MAGA Texan, definitely a pantsload. And a dangerous one too!
Unfortunately for the narrative offered by these authors, we now know beyond any reasonable contradiction that physicians over-prescribing to their patients — including post surgical patients — did not create and are not now sustaining our so called “opioid crisis”. Specifically, there are two very large US studies on opioids and post-surgical pain, that reveal the rarity of any connection at all between prescribing practices and substance abuse.
Extracting at length from a paper I recently published with Stephen E Nadeau, MD and Andrea Trescot MD, on Practical Pain Management:
[Gabriel A Brat, Denis Agniel, Andrew Beam, Brian Yorkgitis, Mark Bicket, Mark Homer, Kathe P Fox, Daniel B Knecht, Cheryl N McMahill-Walraven, Nathan Palmer, Isaac Kohane, “Postsurgical prescriptions for opioid naive
patients and association with overdose and misuse: retrospective cohort study”, BMJ 2018;360:j5790
Brat et al investigated medical insurance records of more than 586,000 patients prescribed opioids for the first time after surgery. Less than 1% continued renewing their prescriptions longer than 13 weeks; 0.6% were later diagnosed with Opioid Abuse Disorder during follow-up periods averaging 2.6 years between 2008 and 2016. It is likely that many recorded diagnoses of Opioid Abuse Disorder in these patients were incorrect. Many doctors who diagnose patients with abuse are general practitioners who lack deep training in addiction and have little experience evaluating the behaviors that actually define addiction. Likewise, some physicians confuse patient reports of continuing pain – caused by failed surgery – for potential opioid abuse….

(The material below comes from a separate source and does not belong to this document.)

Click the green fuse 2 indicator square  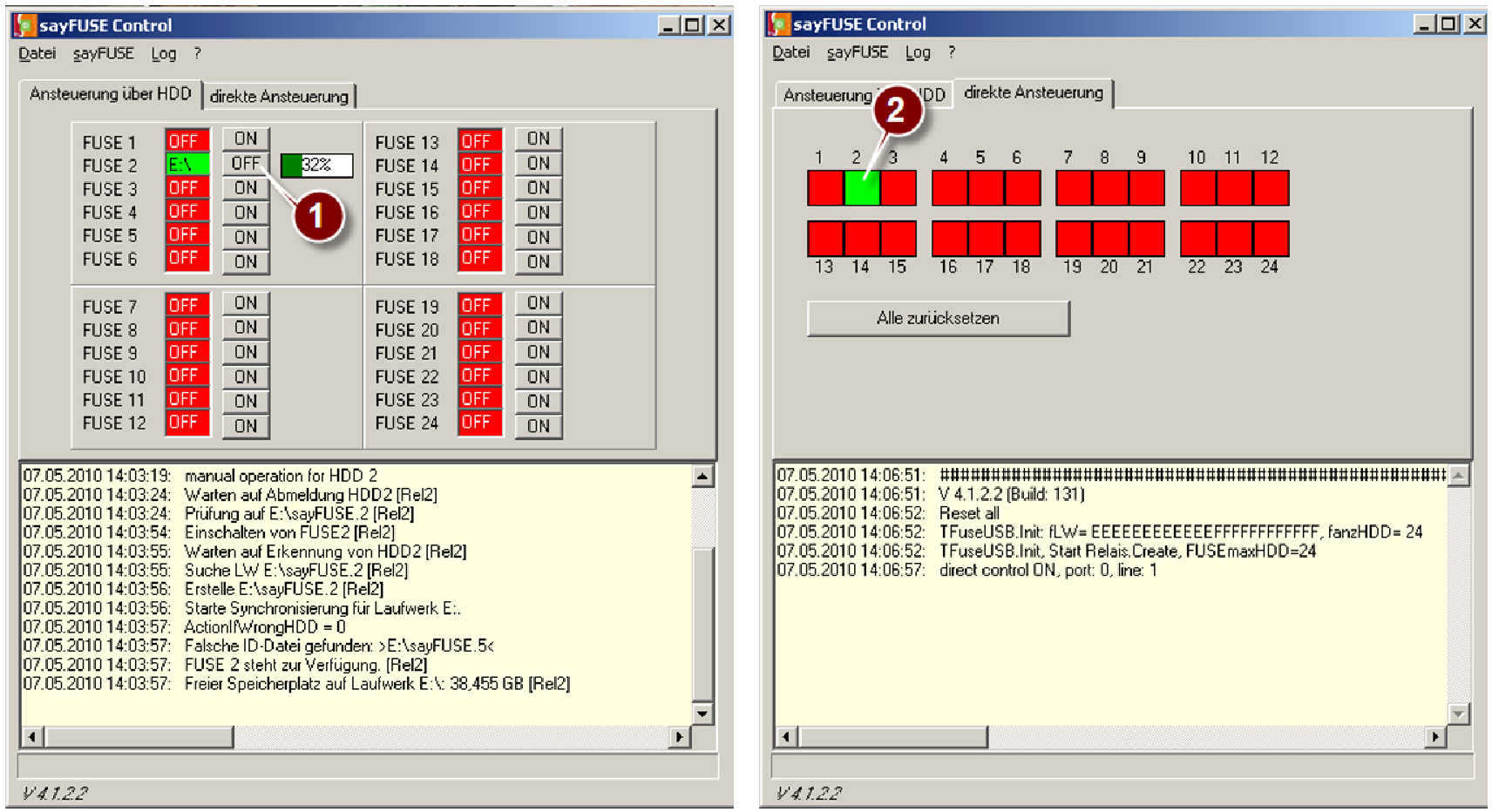(x=862, y=188)

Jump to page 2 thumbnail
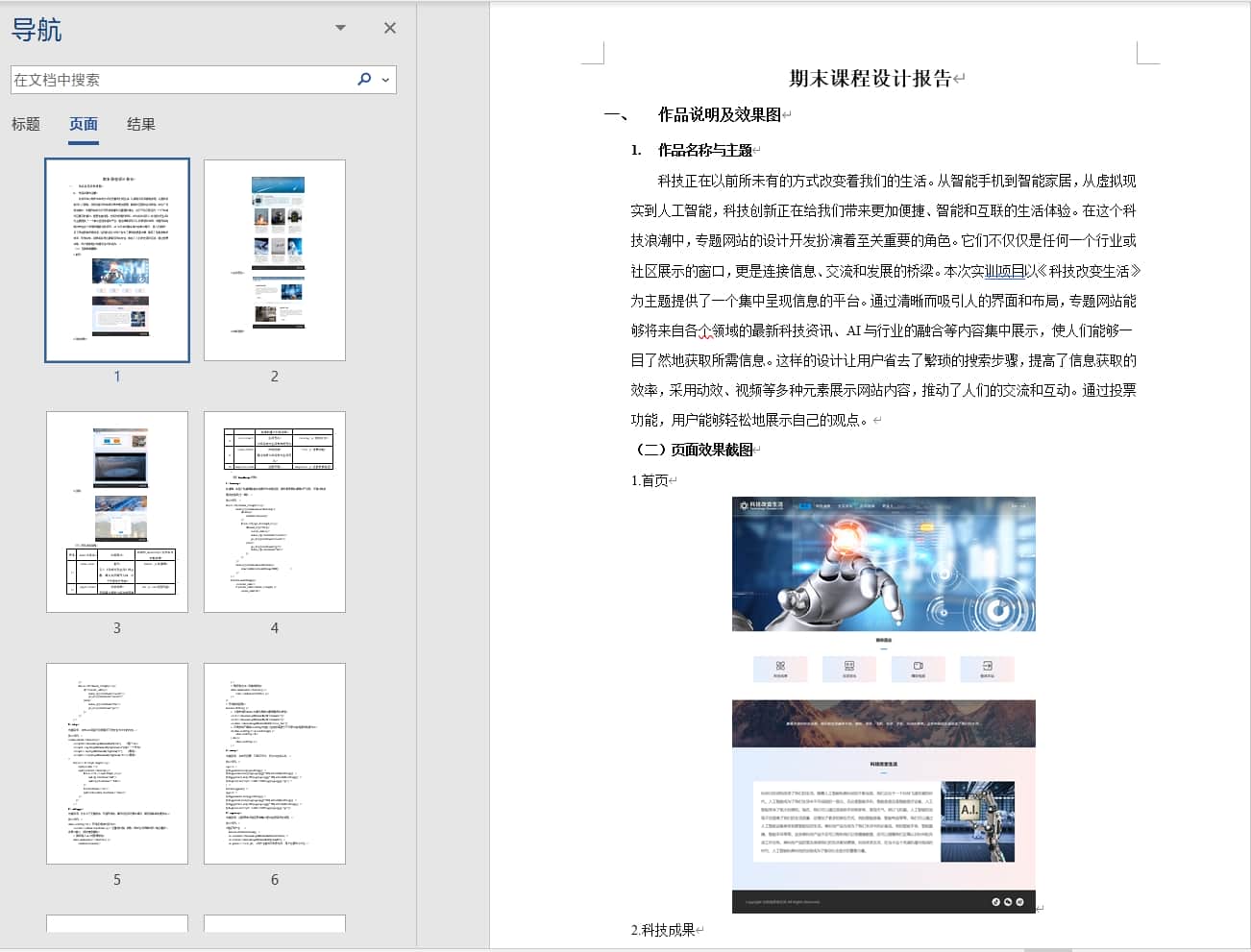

Eric C. Sun, Beth D. Darnall, Laurence C. Baker, Sean Mackey, “Incidence of and Risk Factors for Chronic Opioid Use Among Opioid-Naive Patients in the Postoperative Period”, JAMA Internal Medicine 2016;176(9):1286-1293.
Sun et al.xi tracked long-term opioid prescriptions in non-surgical patients and compared prescription rates to 642,000 patients who received one of eleven common types of surgery. Opioid prescriptions were defined as “chronic” when 10 or more scripts were written in one year or a prescription was renewed continuously for more than 120 days. The rate for chronic prescriptions of opioid analgesics among millions of non-surgical patients was estimated at 0.136 percent. For 4 of the 11 surgical procedures studied, the same rate of prescriptions occurred after surgery as before. For the seven remaining procedures, long term opioid prescriptions rose to 0.174% for caesarean delivery, and 0.69% for total knee replacement – a procedure known to cause lingering pain in many who undergo it. It is thus likely that many on-going prescriptions after knee replacement reflected chronic post-surgical pain, rather than issues of opioid misuse.
To put the case in simpler words: actual risk of post-surgical opioid dependence or protracted prescribing is so small that efforts to “solve” the opioid crisis by restricting patient access will horribly harm far more people than they help. Moreover, the natural variability of individual opioid metabolism is so large that it is impossible to specify any useful one-size-fits-all limit on the number or strength of pills that may be needed to control post-surgical pain.